-- Begin Extract provided --

Texts for this week include Psalm 118 and Matthew 21, as well as “I am the way, the truth and the life” from Gospel of John.
Questions to Consider: Questions raised up in commentary on Palm Sunday from Jan Richardson:
- Are we allowing ourselves to be swept along by circumstances, traveling our road by default?
- Or are we seeking to walk with intention and discernment, creating our path with some measure of the courage and clarity by which Christ walked his, even in the midst of forces that may lie beyond our control?
And from a different commentary by Jan Richardson:
- I find myself wondering, what is the way that I am preparing … Am I clearing a path by which [Christ/Holy Love] has access to my life?
- Am I keeping my eyes open to the variety of guises that Christ continues to wear in our world?
- What am I lifting up, that God might come down and dance with me?
Songs About Pilgrimage, Companionship, Joy in the Presence of Death: Palm Sunday Themes
- See You Again by Charlie Puth & Wiz Khalifa (rock/hip hop)
- One More Light by Linkin Park covered by One Voice Children’s Choir (pop)
- Modern English’s Melt With You (rock)
- This Is Me from Greatest Showman (broadway)
- Hope Medford’s Pilgrimage
- Eric Clapton Pilgrim music video (rock)
- Companion by Quantrelle (hip hop/rap ballad)
Opening Thoughts
To feel the pull, the draw, the interior attraction, and to want to follow it, even if it has no name still, that is the “pilgrim spirit.” The “why” only becomes clear as time passes, only long after the walking is over. ― Kevin A. Codd
I do not understand the mystery of grace — only that it meets us where we are and does not leave us where it found us. ― Anne Lamott
When you’re in the day-to-day grind, it just seems like it’s another step along the way. But I find joy in the actual process, the journey, the work. It’s not the end. It’s not the end event. — Cal Ripken, Jr.

-- End Extract provided --
-- Begin Collected data --

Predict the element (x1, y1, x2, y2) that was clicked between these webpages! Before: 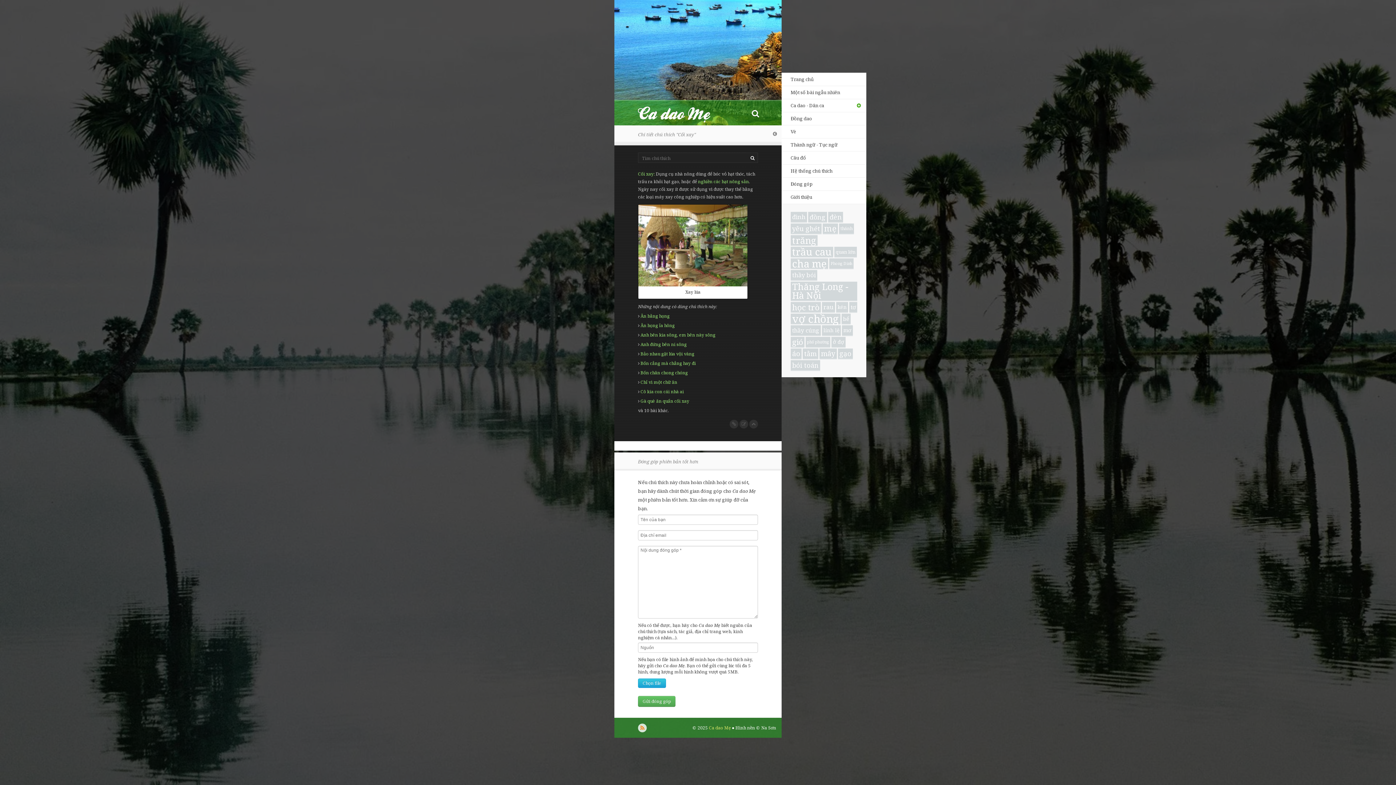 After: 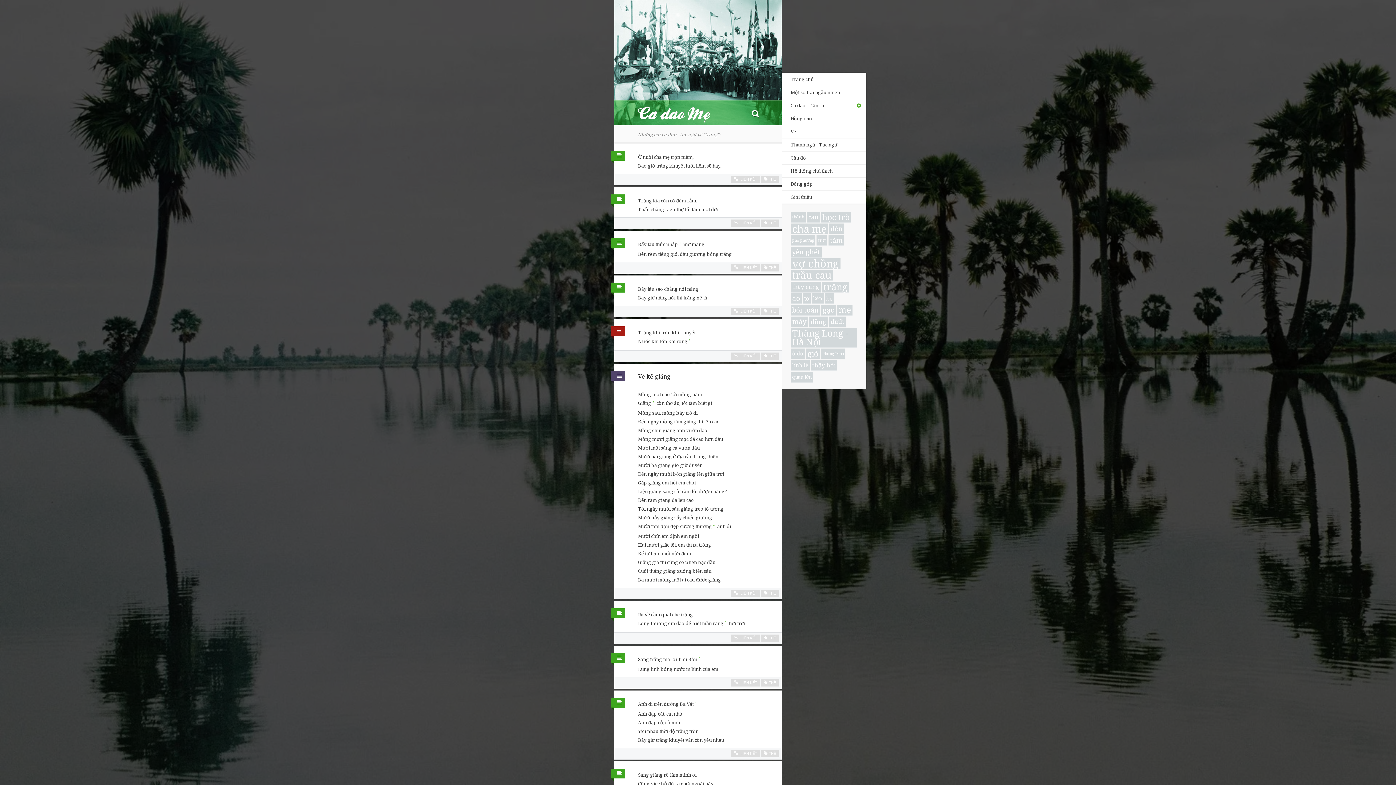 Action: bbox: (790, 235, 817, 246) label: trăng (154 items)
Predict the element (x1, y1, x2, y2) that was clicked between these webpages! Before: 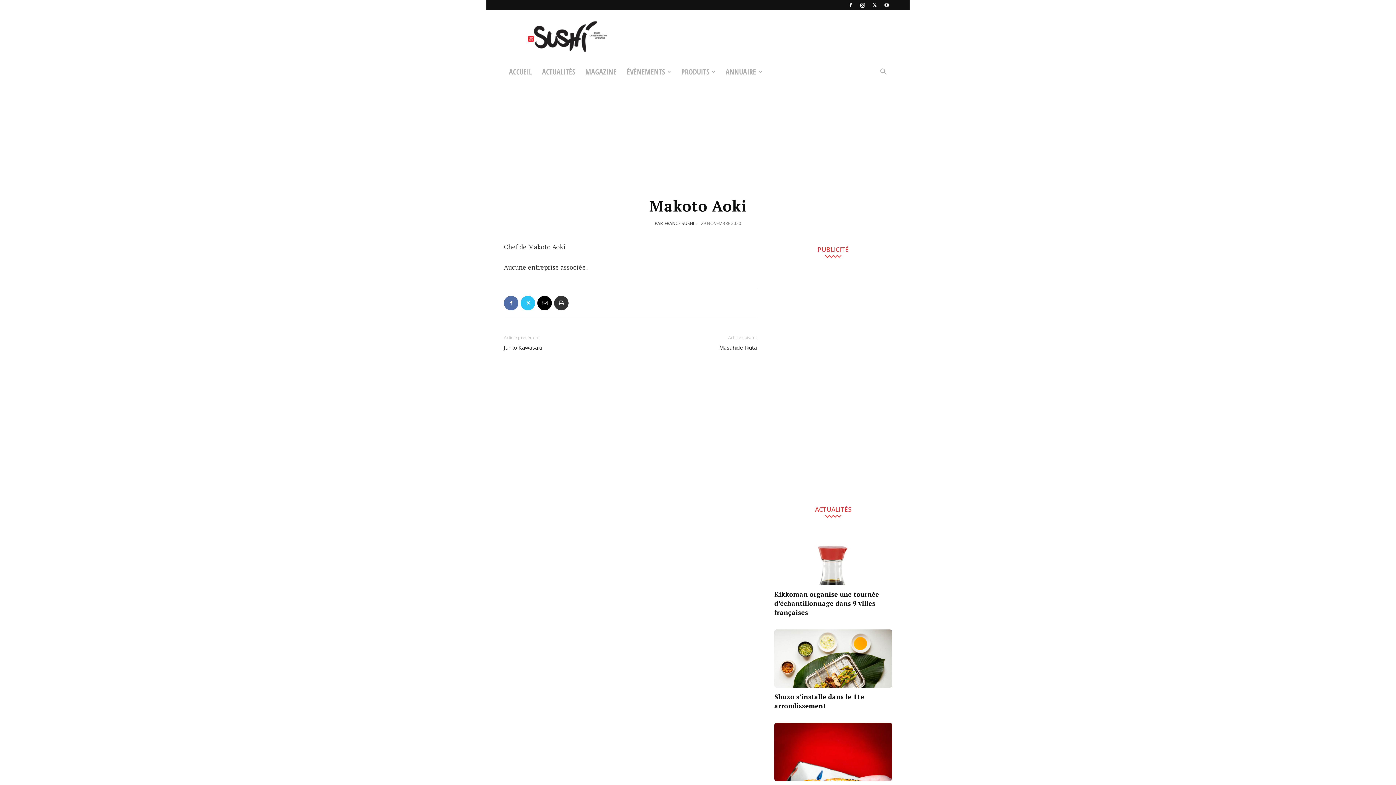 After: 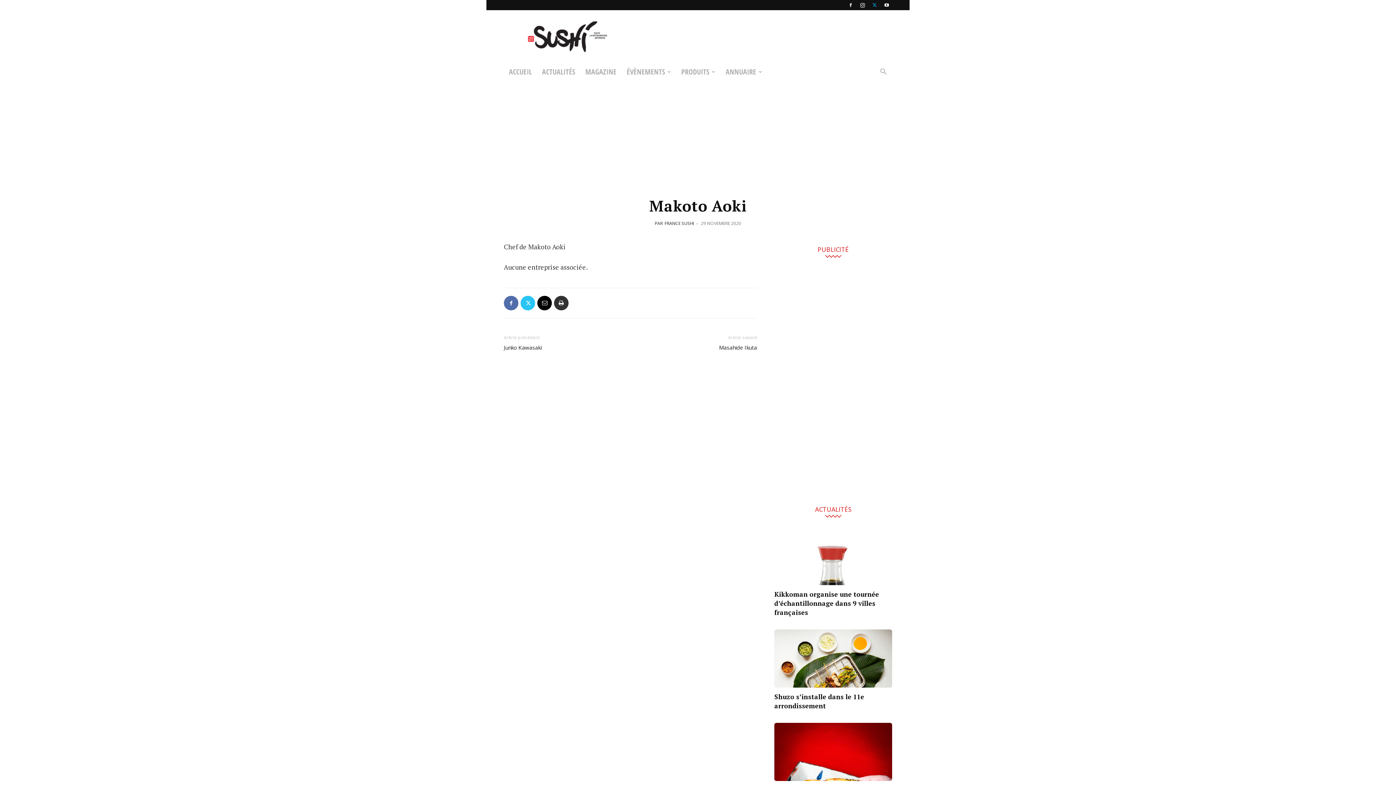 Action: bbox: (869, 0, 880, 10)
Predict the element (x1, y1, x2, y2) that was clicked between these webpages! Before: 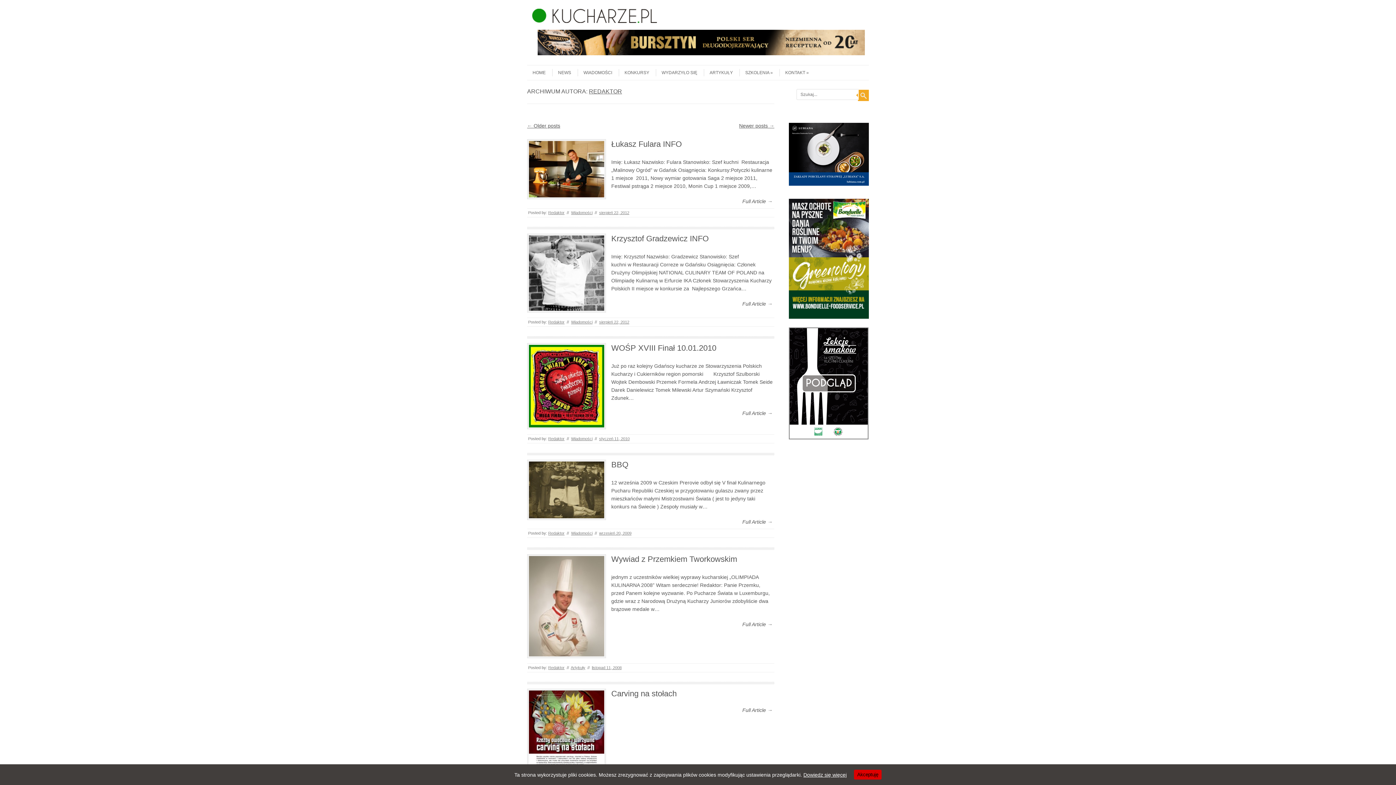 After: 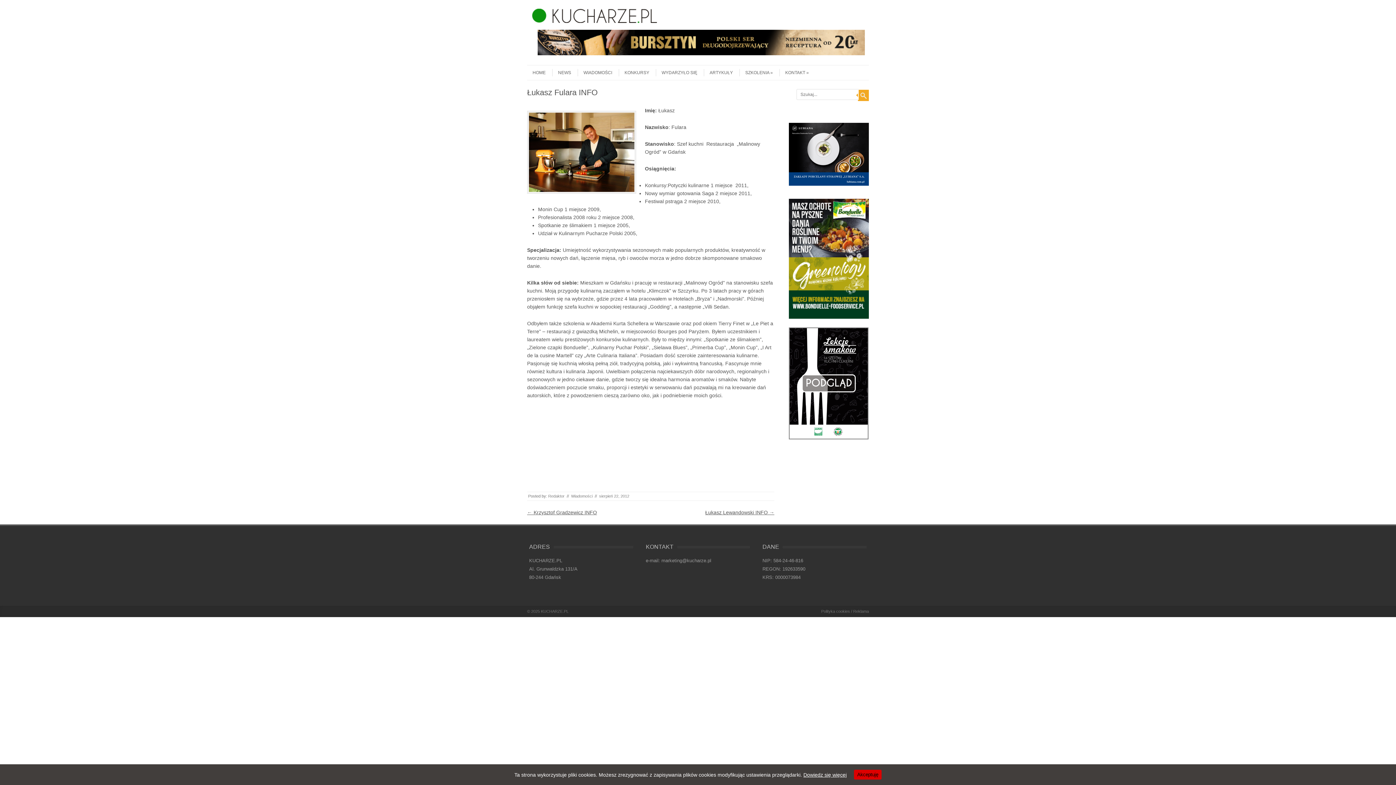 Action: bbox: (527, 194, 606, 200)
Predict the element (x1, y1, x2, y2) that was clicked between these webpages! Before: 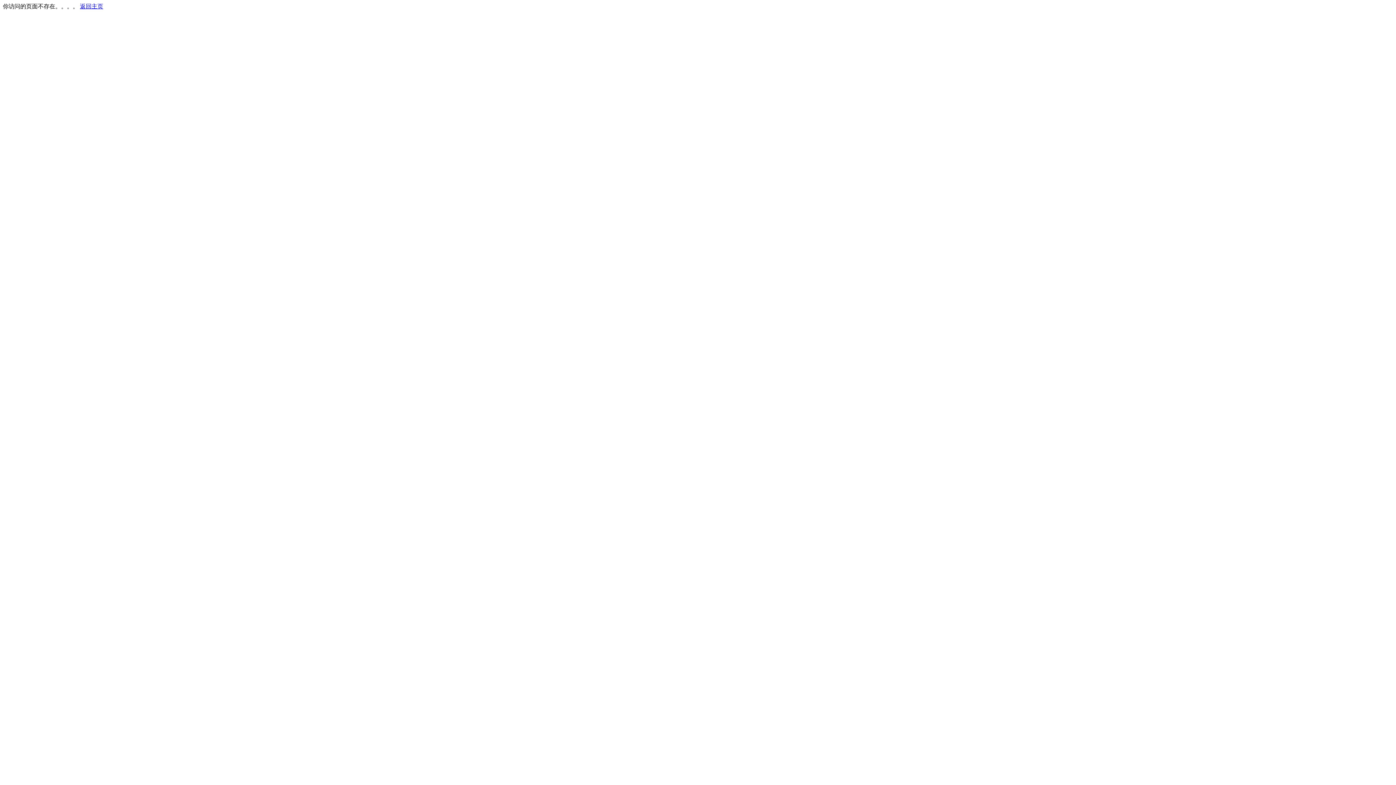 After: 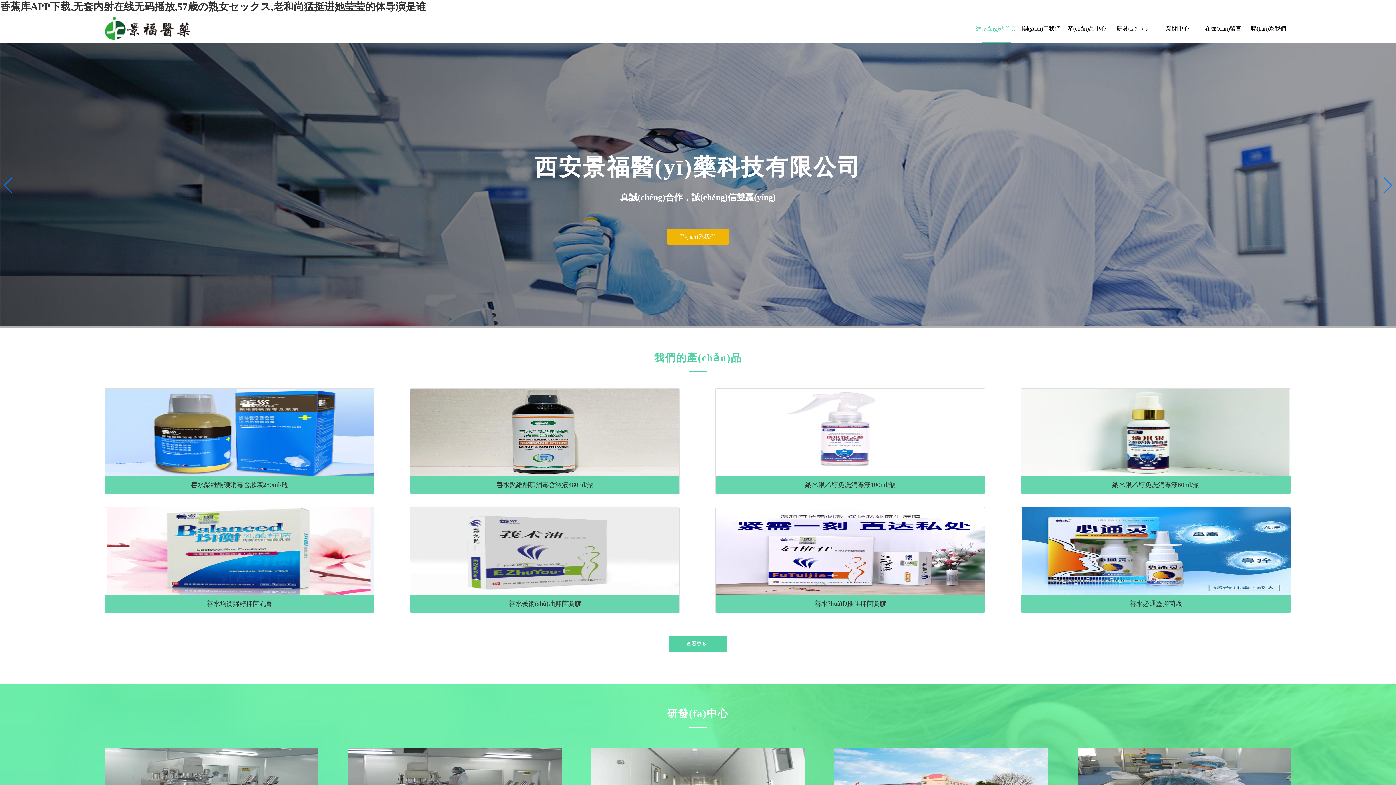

-- End Collected data --

◆ Written request
In the Palm Sunday notes, which Linkin Park song appears on the song list, and who performs the cover?

◆ Expected answer
"One More Light," covered by One Voice Children's Choir.